(Stored entries)

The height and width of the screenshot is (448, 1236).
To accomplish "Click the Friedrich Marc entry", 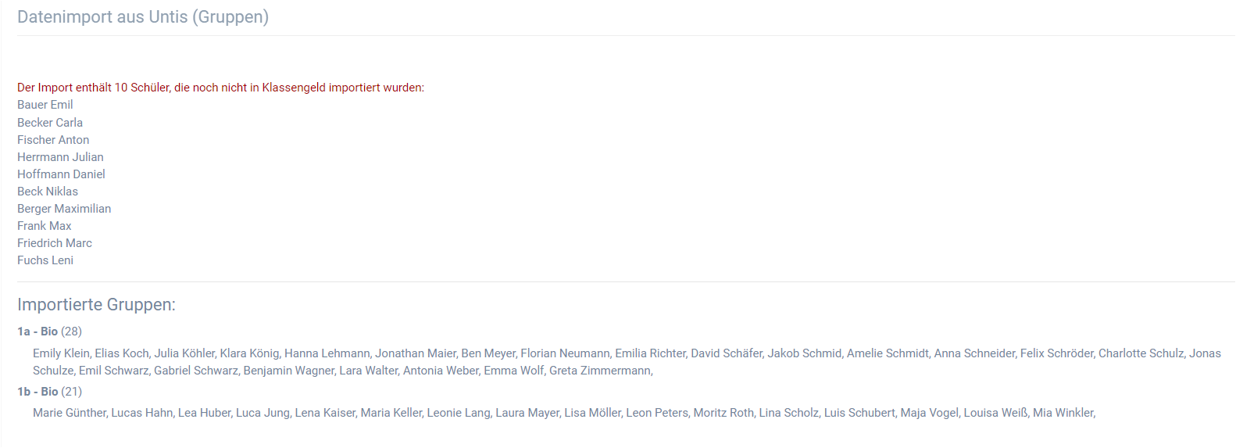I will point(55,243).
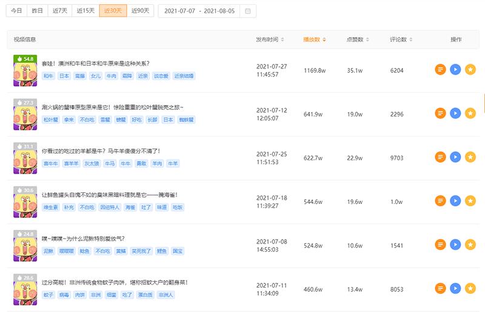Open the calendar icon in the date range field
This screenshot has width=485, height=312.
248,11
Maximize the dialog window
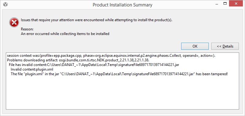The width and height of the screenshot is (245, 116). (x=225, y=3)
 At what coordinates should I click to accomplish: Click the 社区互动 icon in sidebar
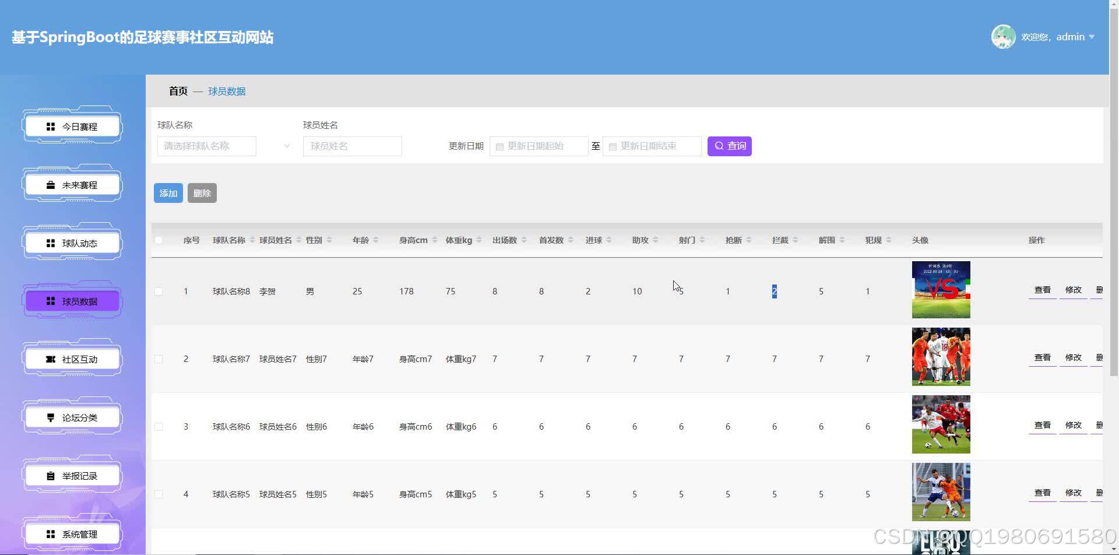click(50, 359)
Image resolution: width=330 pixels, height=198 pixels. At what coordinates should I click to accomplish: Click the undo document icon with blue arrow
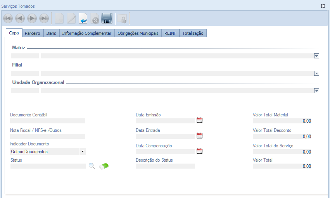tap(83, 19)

> Written request: Rewrite the stretch from the line containing "At what coordinates should I click to accomplish: Click the 社区互动" through the end of the material, changing "sidebar" to "side panel" and keeping everything else the same. Leave the pictures out of your answer.

> Completed task:
 At what coordinates should I click to accomplish: Click the 社区互动 icon in side panel
click(50, 359)
Image resolution: width=330 pixels, height=198 pixels. At what coordinates should I click to accomplish: Click the undo document icon with blue arrow
tap(83, 19)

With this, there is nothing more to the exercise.